LOOSE ENDS - GARY DOBBS
What a way to spend a Saturday afternoon.
Well, it wasn’t actually that bad, stumbling from pub to pub. It was just that I was skint. Well, that wasn’t strictly true – I had some money but it had been a toss up between paying the rent and spending the afternoon on the piss. I, consummate piss-head that I was, chose to spend my time knocking back the warm beer in a pub-crawl around Pontypridd.
I knew it was my penchant for the drink that had led my life on this merry dance and left me a pathetic figure but, like all sloshers, I figured I’d quit after this one last bender.
Trouble is there’s always one more last bender and then another and…
The place is quiet. I’m sitting over in a corner, minding my own business, drinking what may be my fifth or sixth pint. I can’t really remember, I seem to have lost count. There’s a man in a muscle vest seated on a stool with his elbows leaning on the bar. He doesn’t look across at me, keeps his head down, staring at the bar and I decide to do likewise.
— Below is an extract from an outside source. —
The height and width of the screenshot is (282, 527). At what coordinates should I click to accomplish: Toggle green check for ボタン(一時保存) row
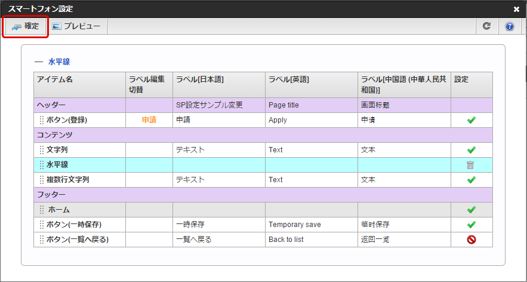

No doubt he has a story just as I have a story but no one gives a fuck.
So I don’t either.
I sink further into my seat and take another large gulp of the beer. I feel bloated now and know I’m not going to be able to hold much more of the warm Welsh beer that has the consistency of treacle and sits heavy on both head and stomach.
Doesn’t matter, I’ll move onto the top shelf then, the vodka, the whiskey and if I’m still standing after that I’d grab a kebab and stumble home. Only to start the whole thing over again tomorrow, jumping headlong into the self-destructive loop my life had become.
I’d just finished my drink and was about to stumble up to the bar when the doors opened and two large men came in. They were dressed identically, expensive suits and silk shirts, and would have been a mirror image of each other but for the fact that one was slightly taller than the other. They looked around for a moment, stared at the guy drinking at the bar, and then they both pulled shooters from beneath their long coats.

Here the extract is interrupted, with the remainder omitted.